L’Alabarda dura un tempo: ko con l’Oriago

Alabarda Opicina3Niente da fare, anche il secondo ravvicinato round va all’Uisp Arcobaleno Oriago. La compagine veneziana bissa la vittoria di quindici giorni fa dimostrando, oltrechè di avere una panchina più lunga, anche di avere più birra nelle gambe e quel pizzico di entusiasmo in più che alle volte può fare la differenza.

L’Alabarda Opicina, con un assetto decisamente rimaneggiato, non demerita, ma solamente all’inizio di match. Varesano (capitano per l’occasione) e compagni resistono al primo strappo dell’Oriago (minuto 8) e poi accorciano sull’8-5 (minuto 15). Poco dopo l’Opicina deve fare a meno di capitan Varesano, portato fuori dal campo in barella per le conseguenze di una brutta caduta (interessamento del collo e del trapezio).

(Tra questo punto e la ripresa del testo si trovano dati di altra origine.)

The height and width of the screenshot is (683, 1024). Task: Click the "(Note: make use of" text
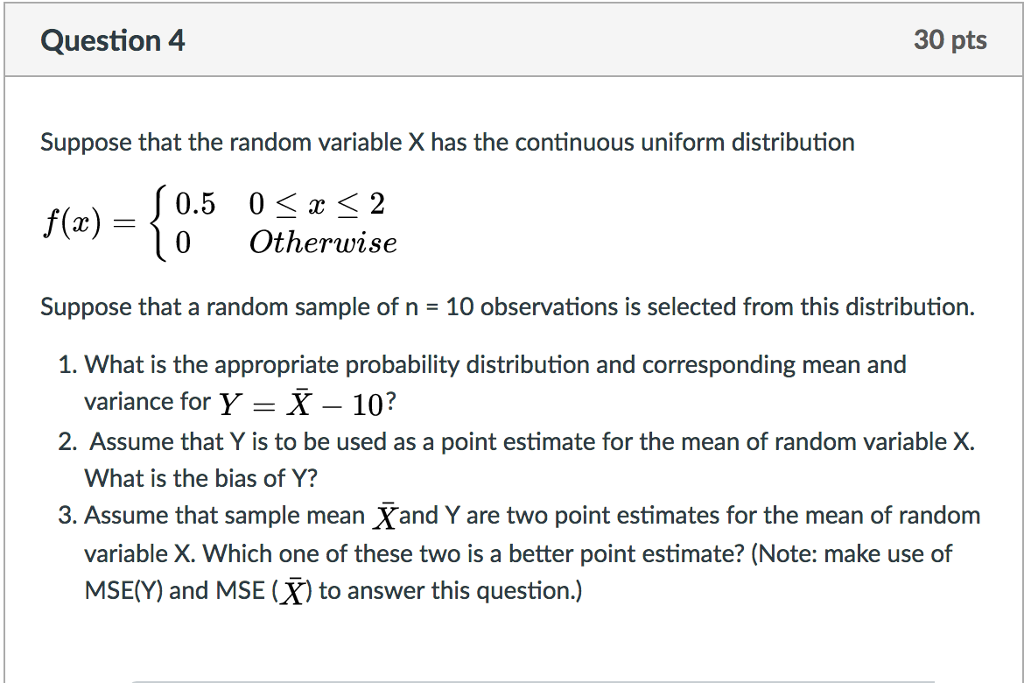point(852,554)
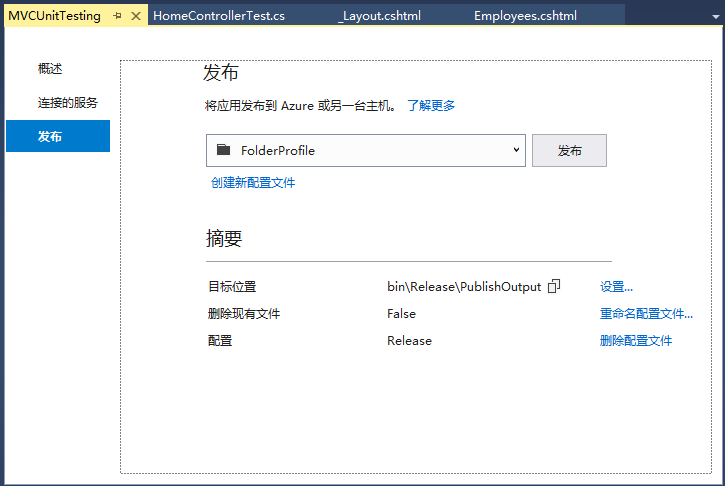Activate the MVCUnitTesting tab title
Screen dimensions: 725x486
55,16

La squadra di coach Sardoc non molla, anzi reagisce e si riporta sul -3 (13-10) con le reti di Ciriello e De Sanctis. L’Oriago di coach Leandri, però, non si scompone e scappa sul 17 a 11 sul finire di prima frazione. Un parziale di 4 reti a 0 in apertura di ripresa lancia i padroni di casa sul 22-12. Un altro braek di 3-0 chiude definitivamente i conti. Il finale è di 27 a 16 per l’Arcobaleno Oriago, che con questo successo consolida ulteriormente la seconda piazza in graduatoria (28 punti in classifica). Da segnalare comunque la buona prova in fase realizzativa di Muran, autore di cinque segnature. Sabato l’Opicina recupererà al PalaCova il match velevole per l’ottava giornata con il Musile 2006.